Re: [PATCH 31/31] x86, pkeys: execute-only support
From: Andy Lutomirski
Date: Thu Jan 07 2016 - 17:44:38 EST
On Thu, Jan 7, 2016 at 2:13 PM, Dave Hansen <dave@xxxxxxxx> wrote:
> On 01/07/2016 01:10 PM, Andy Lutomirski wrote:
>> On Wed, Jan 6, 2016 at 4:01 PM, Dave Hansen <dave@xxxxxxxx> wrote:
>>> From: Dave Hansen <dave.hansen@xxxxxxxxxxxxxxx>
>>> Protection keys provide new page-based protection in hardware.
>>> But, they have an interesting attribute: they only affect data
>>> accesses and never affect instruction fetches. That means that
>>> if we set up some memory which is set as "access-disabled" via
>>> protection keys, we can still execute from it.
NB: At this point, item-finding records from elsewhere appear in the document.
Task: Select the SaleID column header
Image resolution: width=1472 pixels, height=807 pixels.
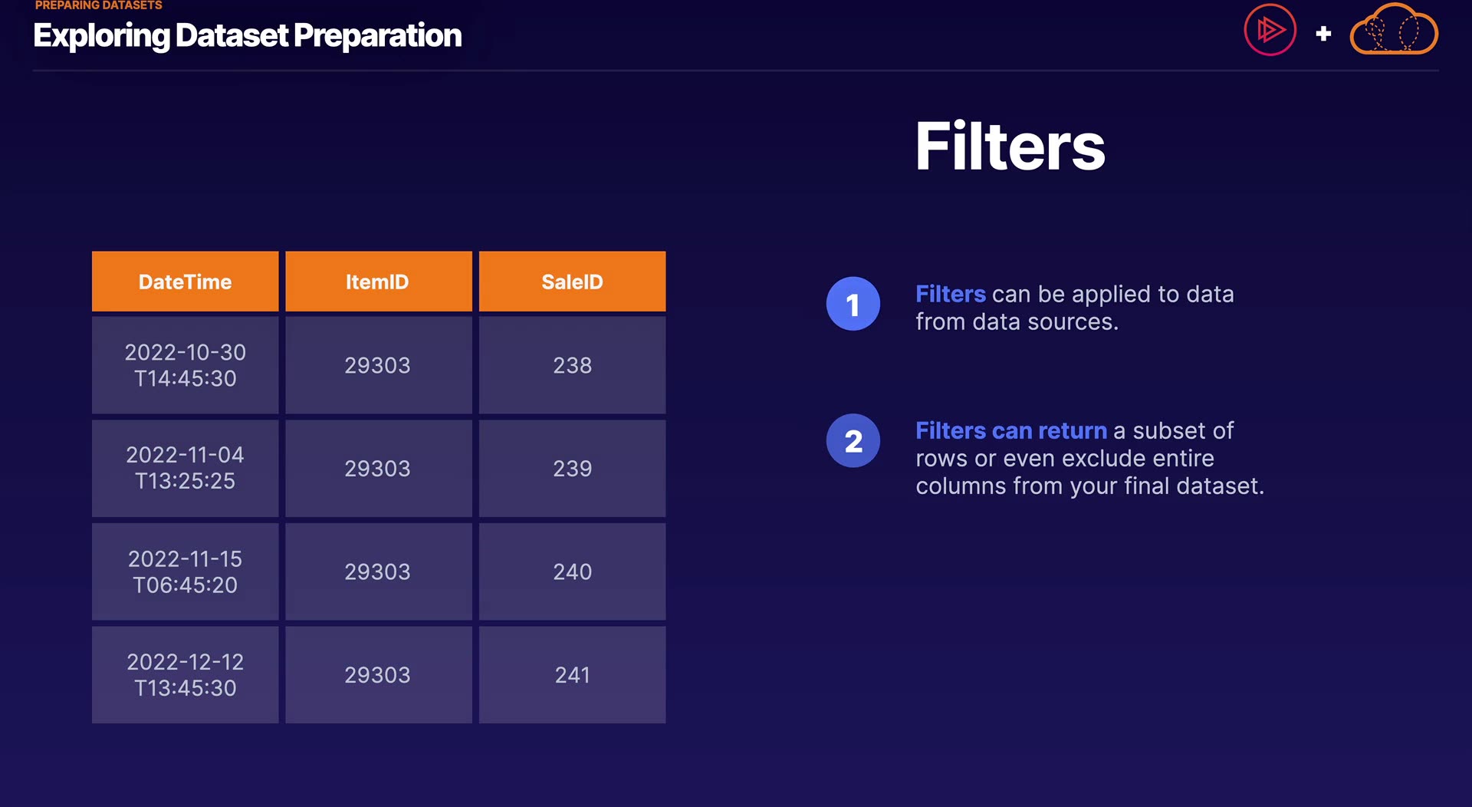Action: click(572, 282)
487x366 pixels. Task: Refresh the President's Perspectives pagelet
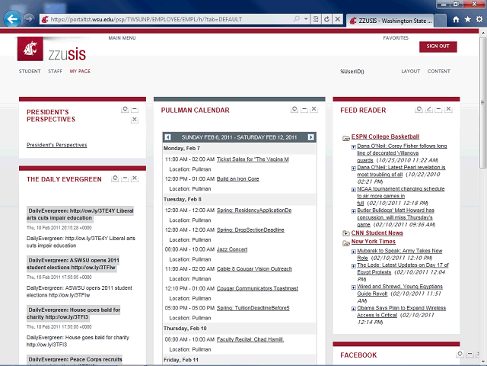coord(124,110)
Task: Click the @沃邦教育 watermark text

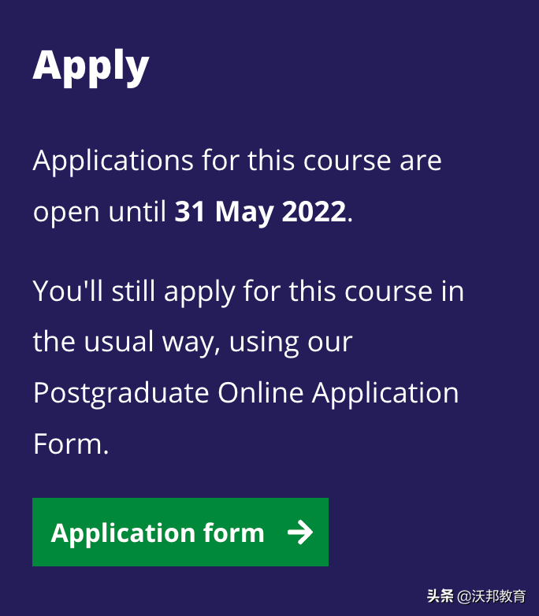Action: [493, 596]
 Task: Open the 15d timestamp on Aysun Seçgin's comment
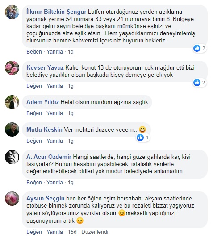(x=72, y=232)
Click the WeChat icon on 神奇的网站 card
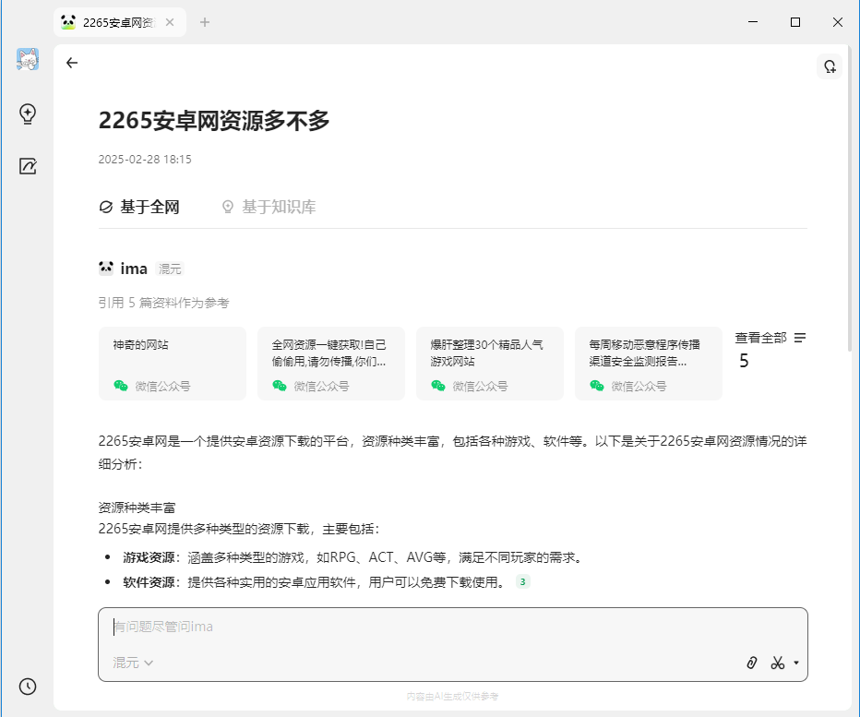Viewport: 860px width, 717px height. pos(120,387)
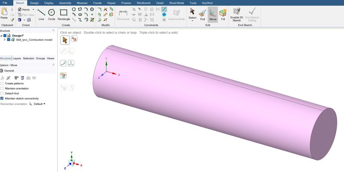Check the Maintain orientation option

[x=2, y=89]
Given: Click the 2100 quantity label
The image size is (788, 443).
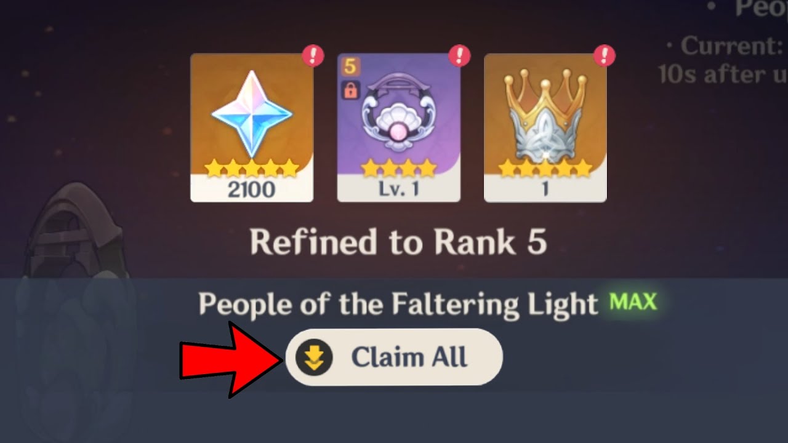Looking at the screenshot, I should pyautogui.click(x=252, y=190).
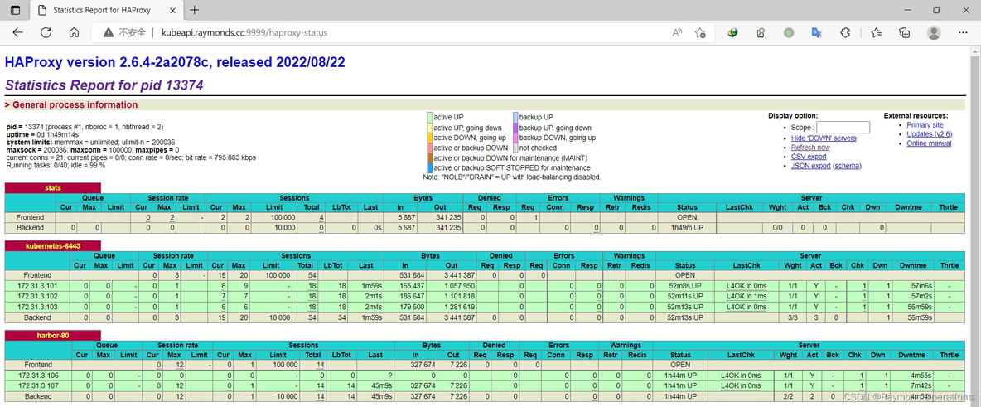Click the Refresh now link
Image resolution: width=981 pixels, height=407 pixels.
[810, 148]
>>> could lose the bits in PKRU that enforce execute-only
>>> permissions. To avoid this, we suggest avoiding ever calling
>>> mmap() or mprotect() when the PKRU value is expected to be
>>> stable.
>>
>> This may be a bit unfortunate for people who call mmap from signal
>> handlers. Admittedly, the failure mode isn't that bad.
>
> mmap() isn't in the list of async-signal-safe functions, so it's bad
> already.
mmap the POSIX function may not be, but mmap the syscall is just a
syscall. Also, I'm moderately confident that there are synchronous
signals, too. If not, there should be (e.g. raise with an unblocked
signal).
>
>> Out of curiosity, do you have timing information for WRPKRU and
>> RDPKRU? If they're fast and if anyone ever implements my deferred
>> xstate restore idea, then the performance issue goes away and we can
>> stop caring about whether PKRU is in the init state.
>
> I don't have timing information that I can share. From my perspective,
> they're pretty fast, *not* like an MSR write or something. I think
> they're fast enough to use in the context switch path. I'd say PKRU is
> in XSAVE for consistency more than for performance.
>
I'll play with this at some point. Probably not until I get the right hardware.